Brief: Return the lines below that contain the word "width".

Data listing:
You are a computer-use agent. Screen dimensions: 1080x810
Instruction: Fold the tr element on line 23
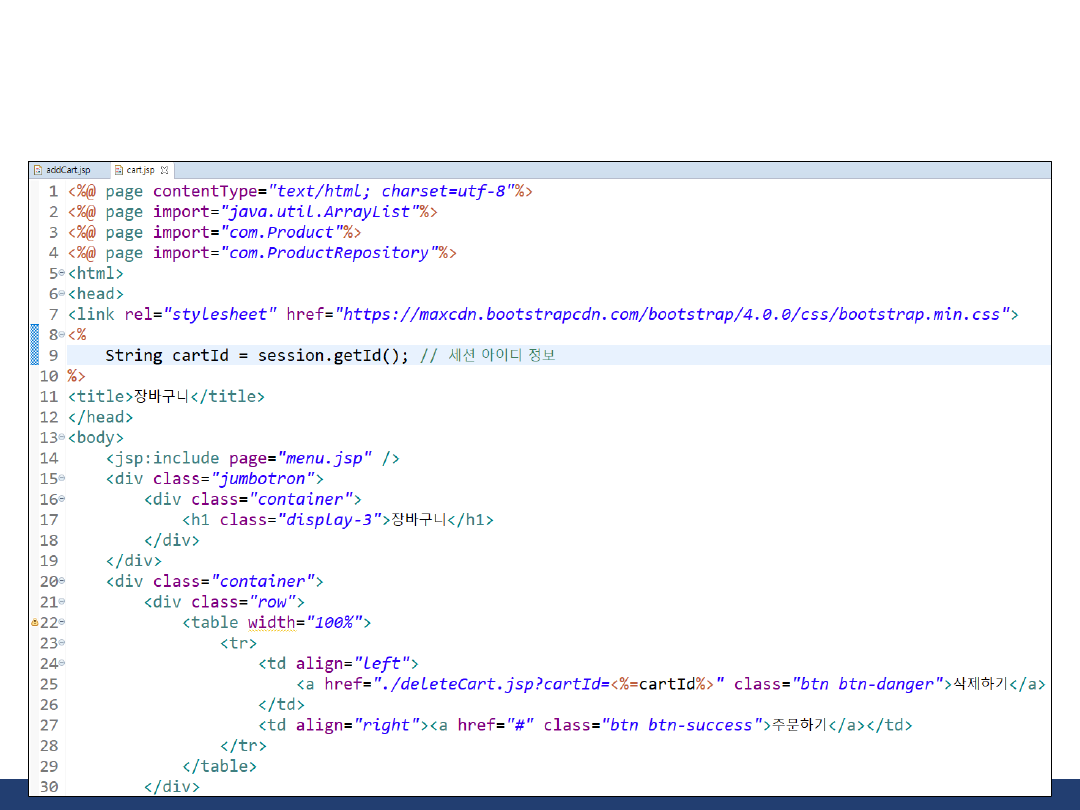tap(62, 642)
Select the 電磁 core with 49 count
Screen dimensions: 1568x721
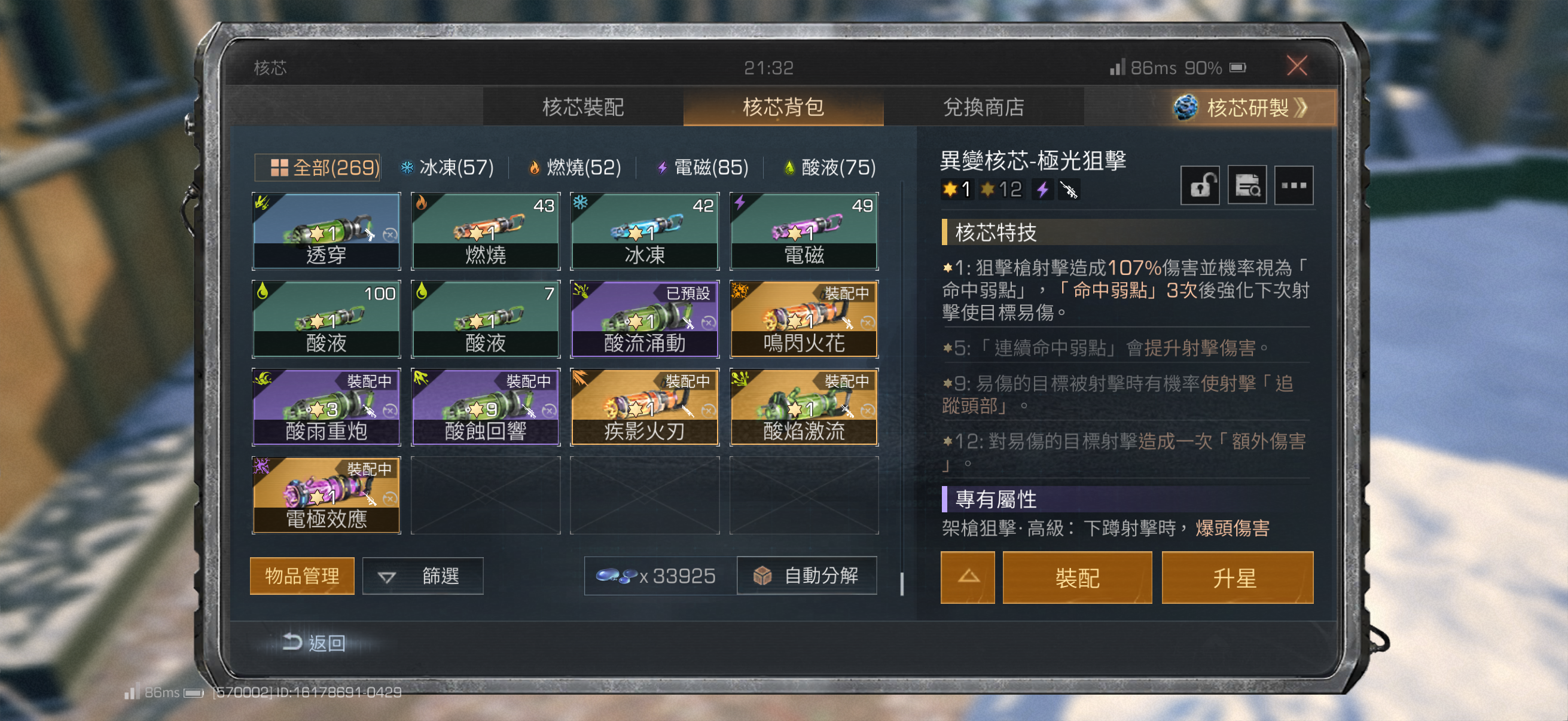click(804, 231)
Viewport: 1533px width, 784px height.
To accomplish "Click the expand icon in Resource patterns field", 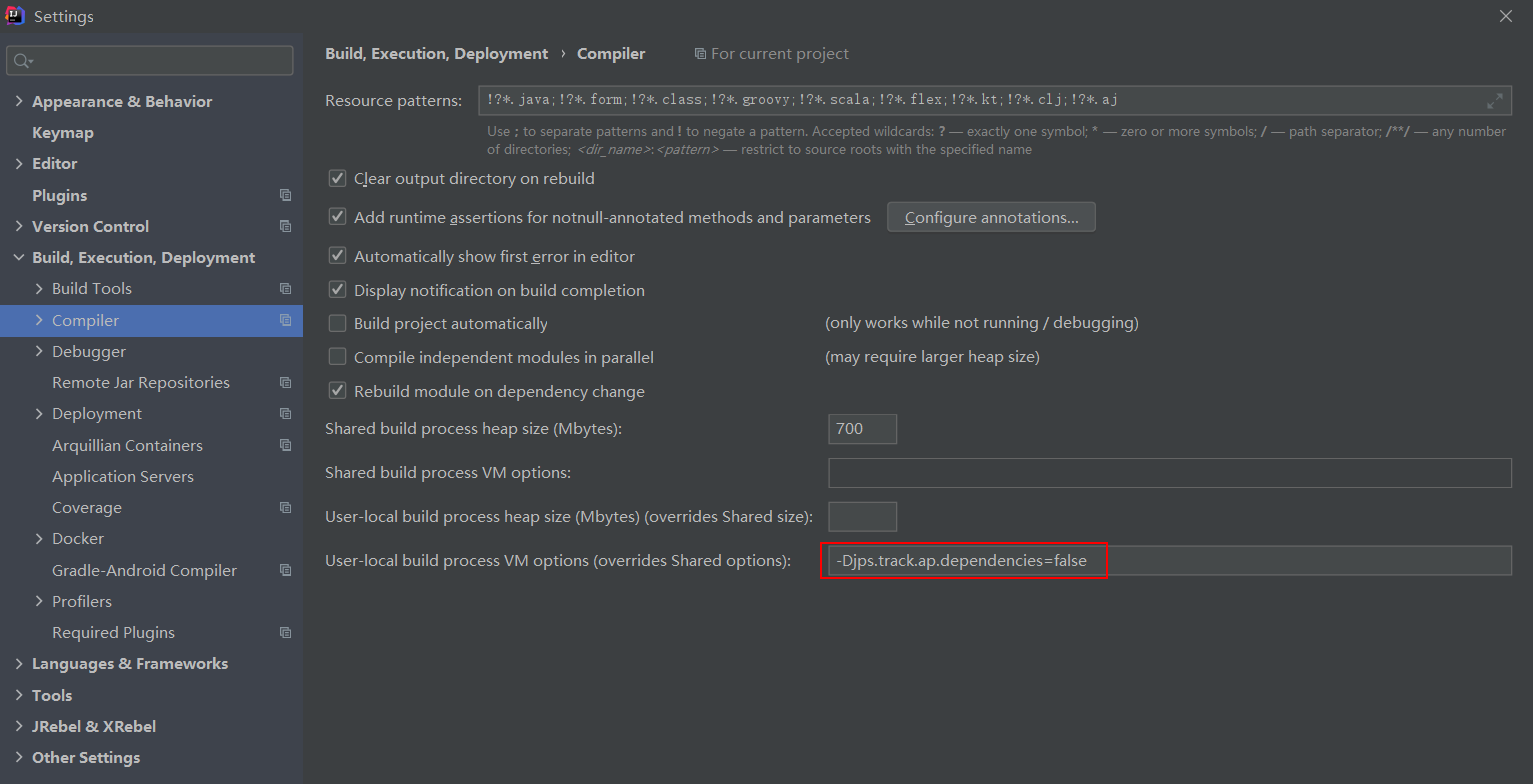I will tap(1496, 100).
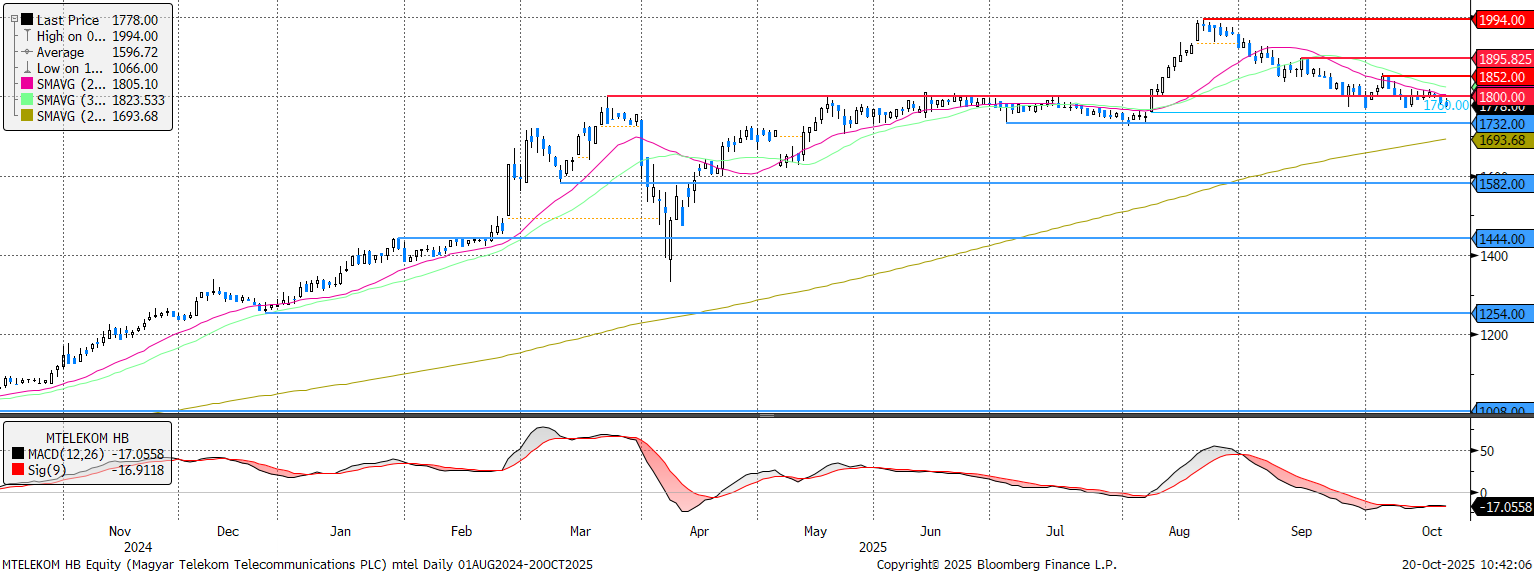Select the 1254.00 blue support label

[x=1501, y=314]
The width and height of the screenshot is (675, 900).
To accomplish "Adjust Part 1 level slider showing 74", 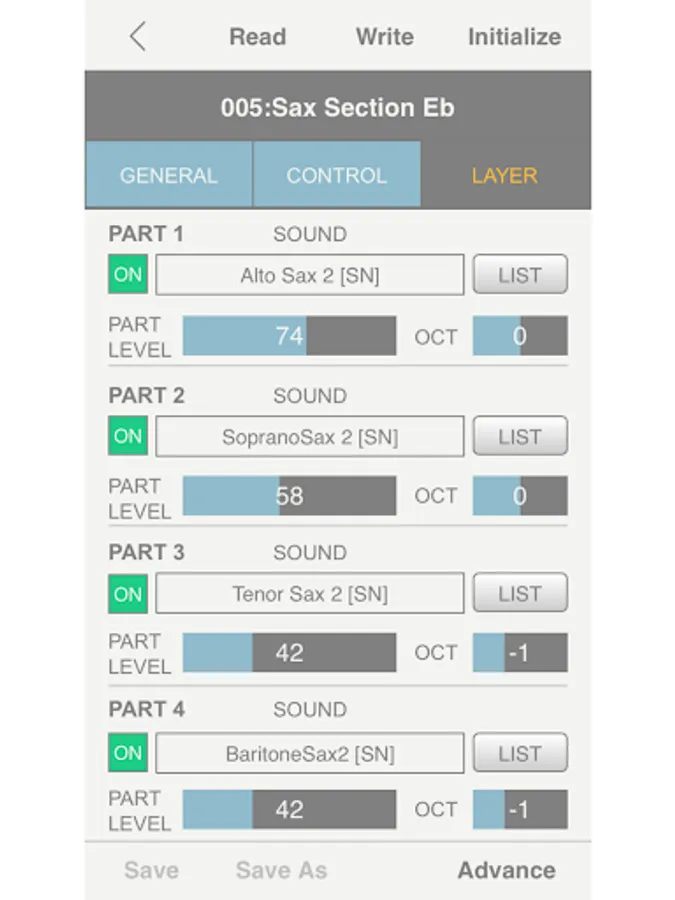I will tap(289, 336).
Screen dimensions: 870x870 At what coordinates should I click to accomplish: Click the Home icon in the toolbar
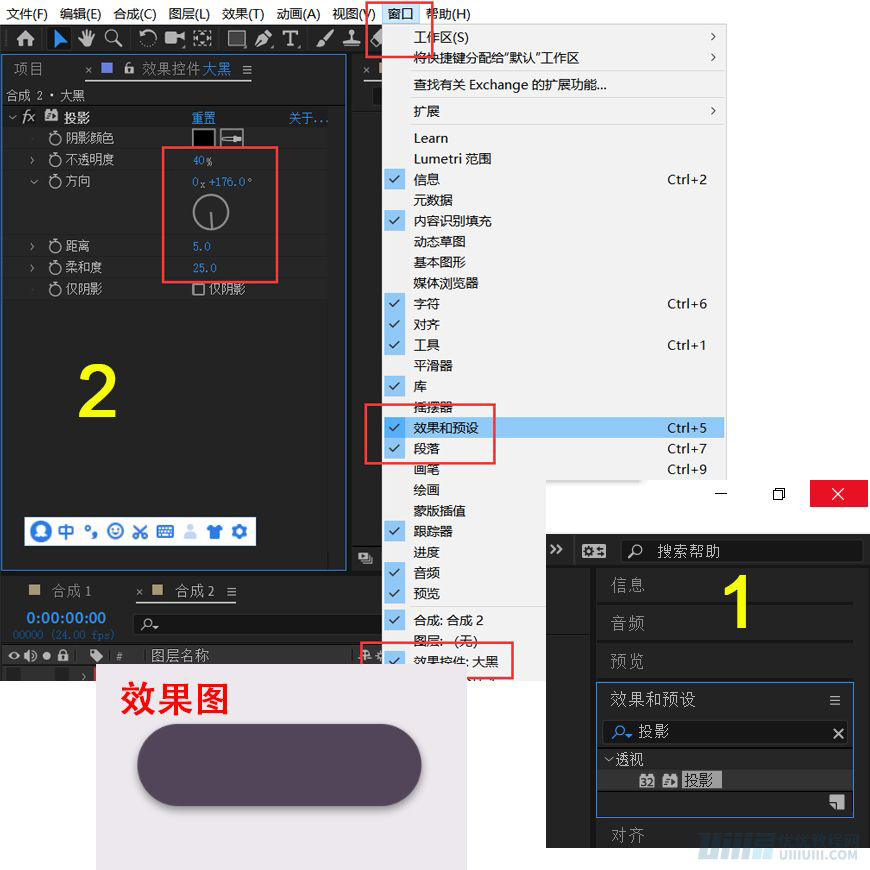pyautogui.click(x=26, y=40)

Exercise result:
Viewport: 1533px width, 784px height.
The width and height of the screenshot is (675, 900).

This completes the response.